Task description: Find the word "title" in the material below and gather every line that contains it.

Records for processing:
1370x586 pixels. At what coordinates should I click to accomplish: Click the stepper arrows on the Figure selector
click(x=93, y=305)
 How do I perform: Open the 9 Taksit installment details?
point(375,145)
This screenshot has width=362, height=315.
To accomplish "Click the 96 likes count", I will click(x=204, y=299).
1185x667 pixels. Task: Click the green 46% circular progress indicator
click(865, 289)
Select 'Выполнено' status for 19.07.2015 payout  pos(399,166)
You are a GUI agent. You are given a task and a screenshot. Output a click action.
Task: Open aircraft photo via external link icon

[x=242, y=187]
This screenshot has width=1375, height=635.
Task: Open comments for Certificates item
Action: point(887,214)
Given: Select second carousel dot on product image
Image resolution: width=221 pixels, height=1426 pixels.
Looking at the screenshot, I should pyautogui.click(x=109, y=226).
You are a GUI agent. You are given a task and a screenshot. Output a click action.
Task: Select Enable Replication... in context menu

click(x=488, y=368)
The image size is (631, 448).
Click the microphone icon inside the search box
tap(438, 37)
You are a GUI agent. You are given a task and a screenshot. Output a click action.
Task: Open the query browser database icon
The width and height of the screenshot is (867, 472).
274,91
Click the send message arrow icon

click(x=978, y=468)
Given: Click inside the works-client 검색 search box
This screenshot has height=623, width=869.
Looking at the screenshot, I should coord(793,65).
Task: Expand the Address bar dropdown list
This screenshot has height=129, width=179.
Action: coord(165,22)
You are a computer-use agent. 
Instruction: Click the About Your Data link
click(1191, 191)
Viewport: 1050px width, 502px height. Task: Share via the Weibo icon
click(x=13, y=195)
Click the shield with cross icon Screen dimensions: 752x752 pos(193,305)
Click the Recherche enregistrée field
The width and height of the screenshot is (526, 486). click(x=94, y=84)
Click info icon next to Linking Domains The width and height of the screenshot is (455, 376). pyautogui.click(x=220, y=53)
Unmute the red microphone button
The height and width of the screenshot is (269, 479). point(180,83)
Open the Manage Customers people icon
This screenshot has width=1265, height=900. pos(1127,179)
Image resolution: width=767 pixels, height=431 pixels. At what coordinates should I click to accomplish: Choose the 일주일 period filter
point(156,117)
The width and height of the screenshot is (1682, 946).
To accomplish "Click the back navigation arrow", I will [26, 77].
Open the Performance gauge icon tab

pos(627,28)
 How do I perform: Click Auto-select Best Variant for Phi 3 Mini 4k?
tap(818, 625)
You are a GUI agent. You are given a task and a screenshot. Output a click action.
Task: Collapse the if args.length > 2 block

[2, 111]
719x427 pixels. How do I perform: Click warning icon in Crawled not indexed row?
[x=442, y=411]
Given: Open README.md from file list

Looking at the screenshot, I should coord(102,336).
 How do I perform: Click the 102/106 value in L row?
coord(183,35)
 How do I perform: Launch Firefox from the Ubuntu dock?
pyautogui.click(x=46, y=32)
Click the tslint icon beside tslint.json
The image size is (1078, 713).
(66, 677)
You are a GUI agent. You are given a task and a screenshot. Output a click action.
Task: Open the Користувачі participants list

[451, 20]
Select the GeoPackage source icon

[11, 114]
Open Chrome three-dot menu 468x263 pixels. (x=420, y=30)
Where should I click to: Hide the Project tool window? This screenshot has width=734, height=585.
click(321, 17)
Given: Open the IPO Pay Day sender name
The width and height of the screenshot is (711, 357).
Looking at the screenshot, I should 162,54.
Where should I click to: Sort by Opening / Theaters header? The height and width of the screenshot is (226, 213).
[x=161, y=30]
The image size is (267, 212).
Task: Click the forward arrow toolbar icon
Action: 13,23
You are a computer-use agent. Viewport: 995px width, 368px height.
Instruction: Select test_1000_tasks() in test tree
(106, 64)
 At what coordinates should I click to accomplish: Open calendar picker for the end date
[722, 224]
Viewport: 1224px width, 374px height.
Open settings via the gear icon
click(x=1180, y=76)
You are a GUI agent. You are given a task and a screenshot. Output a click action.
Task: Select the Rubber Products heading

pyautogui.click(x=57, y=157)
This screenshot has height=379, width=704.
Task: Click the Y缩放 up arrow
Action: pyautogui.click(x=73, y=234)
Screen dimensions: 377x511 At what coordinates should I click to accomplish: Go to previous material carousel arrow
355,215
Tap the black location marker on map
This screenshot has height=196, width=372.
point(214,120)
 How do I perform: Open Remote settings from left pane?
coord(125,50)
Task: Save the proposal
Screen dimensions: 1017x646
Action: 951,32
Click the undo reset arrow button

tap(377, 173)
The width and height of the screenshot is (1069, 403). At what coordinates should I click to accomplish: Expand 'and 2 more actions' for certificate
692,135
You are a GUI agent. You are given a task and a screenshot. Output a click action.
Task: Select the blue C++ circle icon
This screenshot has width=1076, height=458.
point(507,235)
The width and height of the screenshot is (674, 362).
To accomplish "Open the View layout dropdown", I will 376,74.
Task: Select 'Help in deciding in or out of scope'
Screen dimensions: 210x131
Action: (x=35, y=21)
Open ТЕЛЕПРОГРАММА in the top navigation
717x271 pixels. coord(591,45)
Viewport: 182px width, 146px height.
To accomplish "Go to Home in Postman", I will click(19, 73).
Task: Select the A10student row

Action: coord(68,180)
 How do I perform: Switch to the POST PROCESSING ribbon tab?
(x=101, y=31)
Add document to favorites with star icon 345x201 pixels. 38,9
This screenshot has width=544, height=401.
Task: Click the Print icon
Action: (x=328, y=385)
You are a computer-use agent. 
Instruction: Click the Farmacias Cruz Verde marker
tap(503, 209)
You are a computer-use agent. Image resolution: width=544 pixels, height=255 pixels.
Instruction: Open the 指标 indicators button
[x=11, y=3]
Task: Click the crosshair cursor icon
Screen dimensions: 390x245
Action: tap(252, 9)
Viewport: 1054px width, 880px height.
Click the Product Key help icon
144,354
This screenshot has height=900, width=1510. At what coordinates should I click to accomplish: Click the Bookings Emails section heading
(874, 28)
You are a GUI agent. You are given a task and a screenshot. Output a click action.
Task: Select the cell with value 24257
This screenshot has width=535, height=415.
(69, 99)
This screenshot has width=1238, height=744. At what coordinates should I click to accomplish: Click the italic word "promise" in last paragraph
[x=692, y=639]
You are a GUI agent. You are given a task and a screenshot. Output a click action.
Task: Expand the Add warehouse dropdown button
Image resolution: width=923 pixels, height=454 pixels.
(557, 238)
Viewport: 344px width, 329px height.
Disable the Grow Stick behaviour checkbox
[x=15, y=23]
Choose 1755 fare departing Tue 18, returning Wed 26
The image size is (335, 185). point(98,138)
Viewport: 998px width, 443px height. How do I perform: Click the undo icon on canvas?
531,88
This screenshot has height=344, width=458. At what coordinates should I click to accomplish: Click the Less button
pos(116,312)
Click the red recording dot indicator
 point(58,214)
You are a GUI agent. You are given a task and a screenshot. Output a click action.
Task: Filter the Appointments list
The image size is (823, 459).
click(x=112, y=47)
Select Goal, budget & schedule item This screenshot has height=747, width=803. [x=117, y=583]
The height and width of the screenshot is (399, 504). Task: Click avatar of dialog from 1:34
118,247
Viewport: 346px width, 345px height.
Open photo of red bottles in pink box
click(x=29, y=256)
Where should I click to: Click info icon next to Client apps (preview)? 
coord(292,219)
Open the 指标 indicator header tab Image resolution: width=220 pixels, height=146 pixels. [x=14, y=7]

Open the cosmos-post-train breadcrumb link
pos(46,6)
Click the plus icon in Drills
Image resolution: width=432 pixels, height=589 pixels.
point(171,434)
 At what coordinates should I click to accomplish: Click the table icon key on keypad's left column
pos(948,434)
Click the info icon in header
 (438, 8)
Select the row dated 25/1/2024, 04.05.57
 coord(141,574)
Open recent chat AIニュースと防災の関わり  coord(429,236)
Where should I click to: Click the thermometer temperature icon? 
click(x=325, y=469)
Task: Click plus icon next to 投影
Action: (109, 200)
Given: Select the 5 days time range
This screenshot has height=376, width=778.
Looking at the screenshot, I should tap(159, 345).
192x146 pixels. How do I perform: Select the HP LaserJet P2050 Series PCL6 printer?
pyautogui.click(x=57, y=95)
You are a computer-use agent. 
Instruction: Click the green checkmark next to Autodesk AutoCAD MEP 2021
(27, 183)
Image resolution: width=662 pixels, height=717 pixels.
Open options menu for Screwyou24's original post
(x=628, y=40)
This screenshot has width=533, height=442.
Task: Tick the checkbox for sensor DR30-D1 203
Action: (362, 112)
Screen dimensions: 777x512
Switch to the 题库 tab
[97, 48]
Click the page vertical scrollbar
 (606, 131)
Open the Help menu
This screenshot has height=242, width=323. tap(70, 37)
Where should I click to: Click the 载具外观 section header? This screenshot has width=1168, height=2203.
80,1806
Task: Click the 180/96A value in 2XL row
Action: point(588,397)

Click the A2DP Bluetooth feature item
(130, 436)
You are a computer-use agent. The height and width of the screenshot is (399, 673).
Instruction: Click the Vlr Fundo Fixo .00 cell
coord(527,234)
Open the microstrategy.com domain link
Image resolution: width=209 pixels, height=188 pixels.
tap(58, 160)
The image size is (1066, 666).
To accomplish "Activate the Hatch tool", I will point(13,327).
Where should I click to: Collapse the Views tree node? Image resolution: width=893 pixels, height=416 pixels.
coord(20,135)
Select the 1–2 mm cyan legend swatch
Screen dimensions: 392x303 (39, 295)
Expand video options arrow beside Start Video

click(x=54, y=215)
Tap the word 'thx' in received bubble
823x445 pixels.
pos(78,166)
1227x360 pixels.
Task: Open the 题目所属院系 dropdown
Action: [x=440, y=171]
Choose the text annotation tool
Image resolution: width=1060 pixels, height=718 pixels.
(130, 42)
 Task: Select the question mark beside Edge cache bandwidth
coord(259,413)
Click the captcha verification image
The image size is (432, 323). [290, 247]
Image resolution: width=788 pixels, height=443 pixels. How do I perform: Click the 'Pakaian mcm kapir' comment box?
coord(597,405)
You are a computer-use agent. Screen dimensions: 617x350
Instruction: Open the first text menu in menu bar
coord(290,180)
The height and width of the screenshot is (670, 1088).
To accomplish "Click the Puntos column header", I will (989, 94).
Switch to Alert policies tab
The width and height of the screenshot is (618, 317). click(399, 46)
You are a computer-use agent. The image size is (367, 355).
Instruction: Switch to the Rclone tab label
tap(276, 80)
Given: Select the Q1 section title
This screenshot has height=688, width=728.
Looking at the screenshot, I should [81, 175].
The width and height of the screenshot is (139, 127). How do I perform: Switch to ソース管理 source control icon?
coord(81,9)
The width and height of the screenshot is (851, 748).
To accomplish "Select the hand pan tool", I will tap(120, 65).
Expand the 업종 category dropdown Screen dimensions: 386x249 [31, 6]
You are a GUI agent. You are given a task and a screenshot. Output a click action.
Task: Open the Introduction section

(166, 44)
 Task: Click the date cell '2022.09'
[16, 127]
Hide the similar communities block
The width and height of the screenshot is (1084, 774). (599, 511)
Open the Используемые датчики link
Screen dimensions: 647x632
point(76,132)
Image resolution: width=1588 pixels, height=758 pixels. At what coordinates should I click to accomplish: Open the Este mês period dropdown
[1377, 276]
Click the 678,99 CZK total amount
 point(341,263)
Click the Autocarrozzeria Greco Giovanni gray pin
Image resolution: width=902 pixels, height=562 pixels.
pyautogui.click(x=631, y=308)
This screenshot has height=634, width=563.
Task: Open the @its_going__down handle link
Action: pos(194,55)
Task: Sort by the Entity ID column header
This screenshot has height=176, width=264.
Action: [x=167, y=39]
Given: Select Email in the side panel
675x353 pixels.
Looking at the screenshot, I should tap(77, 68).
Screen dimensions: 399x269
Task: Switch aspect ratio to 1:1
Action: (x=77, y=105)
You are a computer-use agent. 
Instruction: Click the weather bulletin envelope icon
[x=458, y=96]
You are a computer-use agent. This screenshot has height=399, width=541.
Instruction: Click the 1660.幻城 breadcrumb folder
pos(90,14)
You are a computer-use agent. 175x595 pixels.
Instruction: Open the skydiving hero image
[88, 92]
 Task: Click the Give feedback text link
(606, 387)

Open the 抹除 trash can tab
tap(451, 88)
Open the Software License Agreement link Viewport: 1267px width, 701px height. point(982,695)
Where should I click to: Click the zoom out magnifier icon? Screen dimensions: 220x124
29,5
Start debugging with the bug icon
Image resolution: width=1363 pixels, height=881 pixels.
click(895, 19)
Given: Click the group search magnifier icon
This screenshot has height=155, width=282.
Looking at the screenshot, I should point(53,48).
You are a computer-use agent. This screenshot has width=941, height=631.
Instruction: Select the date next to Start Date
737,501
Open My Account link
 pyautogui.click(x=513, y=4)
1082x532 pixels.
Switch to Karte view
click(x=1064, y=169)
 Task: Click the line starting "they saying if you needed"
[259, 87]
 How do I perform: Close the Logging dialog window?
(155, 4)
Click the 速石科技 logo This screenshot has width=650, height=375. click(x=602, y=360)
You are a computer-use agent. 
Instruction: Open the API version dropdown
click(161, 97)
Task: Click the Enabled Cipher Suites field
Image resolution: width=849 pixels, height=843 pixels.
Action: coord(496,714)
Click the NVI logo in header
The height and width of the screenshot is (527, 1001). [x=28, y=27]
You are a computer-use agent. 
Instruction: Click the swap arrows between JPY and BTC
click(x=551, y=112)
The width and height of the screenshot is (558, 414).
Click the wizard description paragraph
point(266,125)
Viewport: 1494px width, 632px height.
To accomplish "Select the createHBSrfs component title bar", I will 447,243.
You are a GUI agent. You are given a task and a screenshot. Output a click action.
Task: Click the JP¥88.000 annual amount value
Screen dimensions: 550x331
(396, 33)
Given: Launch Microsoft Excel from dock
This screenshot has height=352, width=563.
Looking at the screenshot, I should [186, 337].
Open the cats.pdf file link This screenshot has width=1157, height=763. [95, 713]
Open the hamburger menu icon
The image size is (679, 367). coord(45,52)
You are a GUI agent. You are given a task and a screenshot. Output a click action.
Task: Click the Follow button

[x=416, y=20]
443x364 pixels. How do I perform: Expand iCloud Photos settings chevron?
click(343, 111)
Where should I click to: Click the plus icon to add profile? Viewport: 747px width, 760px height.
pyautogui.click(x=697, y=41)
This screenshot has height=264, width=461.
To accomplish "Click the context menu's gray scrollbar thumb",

Answer:
Given: Select the Q1 section title
To accomplish "Select the createHBSrfs component title bar", I will 447,243.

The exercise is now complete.